Für die Boulevard-Presse war der Aschram von Poona natürlich ein gefundenes Fressen. Mit dem Reizwort "Freie Liebe" hat sie Rudelbumsfantasien geweckt und die Spießerinstinkte des Stammtischs mobilisiert. Dabei gibt es doch keine Liebe, wenn sie nicht frei ist. Und Meditation ist inzwischen für viele Menschen eine Überlebenstechnik im Zeitalter des globalen Wahnsinns. Hatte ich Zweifel? Ja, natürlich. Schließlich war ich als Reporter nach Poona gekommen, und Reporter sind berufsmäßige Zweifler. Ich habe Bhagwan sehr kritisch unter die Lupe genommen. Auf keinen Fall wollte ich auf einen Scharlatan hereinfallen.

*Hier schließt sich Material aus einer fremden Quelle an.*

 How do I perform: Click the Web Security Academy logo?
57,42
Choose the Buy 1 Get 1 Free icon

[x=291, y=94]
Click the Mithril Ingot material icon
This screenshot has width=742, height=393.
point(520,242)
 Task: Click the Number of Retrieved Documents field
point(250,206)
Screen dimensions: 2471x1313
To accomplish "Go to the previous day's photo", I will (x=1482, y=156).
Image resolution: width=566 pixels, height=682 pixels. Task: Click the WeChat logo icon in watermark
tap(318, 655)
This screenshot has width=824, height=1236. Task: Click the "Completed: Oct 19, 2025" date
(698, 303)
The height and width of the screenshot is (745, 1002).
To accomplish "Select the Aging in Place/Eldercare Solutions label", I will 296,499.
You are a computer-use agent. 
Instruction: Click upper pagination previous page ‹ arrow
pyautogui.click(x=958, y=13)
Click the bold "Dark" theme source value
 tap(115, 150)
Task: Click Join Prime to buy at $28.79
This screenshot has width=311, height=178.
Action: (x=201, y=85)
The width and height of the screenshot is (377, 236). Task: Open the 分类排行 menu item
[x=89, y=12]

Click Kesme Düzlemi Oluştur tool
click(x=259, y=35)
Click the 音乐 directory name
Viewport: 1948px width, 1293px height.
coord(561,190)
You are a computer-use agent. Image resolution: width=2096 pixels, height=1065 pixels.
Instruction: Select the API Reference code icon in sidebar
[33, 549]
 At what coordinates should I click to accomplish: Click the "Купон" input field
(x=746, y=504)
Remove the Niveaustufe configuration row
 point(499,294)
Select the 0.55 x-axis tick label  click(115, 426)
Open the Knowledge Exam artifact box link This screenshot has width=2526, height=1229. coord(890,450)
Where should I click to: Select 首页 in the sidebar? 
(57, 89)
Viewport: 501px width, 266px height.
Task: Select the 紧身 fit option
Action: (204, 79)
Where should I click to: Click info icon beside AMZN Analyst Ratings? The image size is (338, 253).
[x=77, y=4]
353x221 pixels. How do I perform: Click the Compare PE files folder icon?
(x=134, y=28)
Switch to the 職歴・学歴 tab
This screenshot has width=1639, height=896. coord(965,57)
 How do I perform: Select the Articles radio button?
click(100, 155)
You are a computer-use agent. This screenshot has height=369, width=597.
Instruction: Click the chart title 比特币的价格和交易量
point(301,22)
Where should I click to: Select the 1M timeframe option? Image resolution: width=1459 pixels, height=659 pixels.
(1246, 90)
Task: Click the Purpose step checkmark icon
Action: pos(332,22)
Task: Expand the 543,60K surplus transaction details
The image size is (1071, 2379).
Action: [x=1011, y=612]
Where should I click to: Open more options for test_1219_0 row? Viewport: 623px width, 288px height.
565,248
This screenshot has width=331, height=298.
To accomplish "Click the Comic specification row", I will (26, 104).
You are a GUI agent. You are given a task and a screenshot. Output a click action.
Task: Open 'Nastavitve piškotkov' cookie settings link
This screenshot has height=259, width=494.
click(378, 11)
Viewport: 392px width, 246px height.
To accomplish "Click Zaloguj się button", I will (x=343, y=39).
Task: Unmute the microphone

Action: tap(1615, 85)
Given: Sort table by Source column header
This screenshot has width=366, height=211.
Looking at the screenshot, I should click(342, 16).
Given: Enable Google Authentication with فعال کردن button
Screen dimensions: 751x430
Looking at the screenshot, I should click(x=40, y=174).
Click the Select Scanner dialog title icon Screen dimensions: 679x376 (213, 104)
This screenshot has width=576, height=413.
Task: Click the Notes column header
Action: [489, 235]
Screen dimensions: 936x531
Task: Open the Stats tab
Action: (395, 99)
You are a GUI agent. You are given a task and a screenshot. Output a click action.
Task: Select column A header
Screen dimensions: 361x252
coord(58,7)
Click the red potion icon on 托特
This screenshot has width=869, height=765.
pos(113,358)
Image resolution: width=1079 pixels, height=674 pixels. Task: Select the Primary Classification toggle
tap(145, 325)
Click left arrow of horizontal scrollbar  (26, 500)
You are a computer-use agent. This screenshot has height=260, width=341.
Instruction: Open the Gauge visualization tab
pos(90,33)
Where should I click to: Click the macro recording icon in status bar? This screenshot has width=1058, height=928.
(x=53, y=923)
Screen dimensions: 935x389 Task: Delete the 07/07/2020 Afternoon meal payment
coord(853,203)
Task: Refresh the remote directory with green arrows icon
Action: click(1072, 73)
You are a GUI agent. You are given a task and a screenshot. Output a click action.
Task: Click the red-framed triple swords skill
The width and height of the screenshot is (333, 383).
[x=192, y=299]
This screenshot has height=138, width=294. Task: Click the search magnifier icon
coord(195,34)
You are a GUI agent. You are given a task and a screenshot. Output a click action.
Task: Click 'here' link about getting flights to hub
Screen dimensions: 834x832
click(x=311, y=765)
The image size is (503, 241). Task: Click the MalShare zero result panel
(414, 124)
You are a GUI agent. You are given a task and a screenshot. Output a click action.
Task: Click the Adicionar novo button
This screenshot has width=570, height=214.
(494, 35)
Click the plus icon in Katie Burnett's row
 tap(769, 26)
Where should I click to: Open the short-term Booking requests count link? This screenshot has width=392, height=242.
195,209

Damals in den 70er Jahren war eine Zeit  des radikalen Problematisierens und Selbstthematisierens. Auf der einen Seite propagierte die Rote Armee Fraktion (RAF) um Ulrike Meinhoff und Andreas Baader den gewaltsamen Umsturz des Systems, auf der anderen Seite wuchs die Bereitschaft vieler junger Menschen, sich durch Meditation selbst zu verändern. Sehen Sie einen Zusammenhang?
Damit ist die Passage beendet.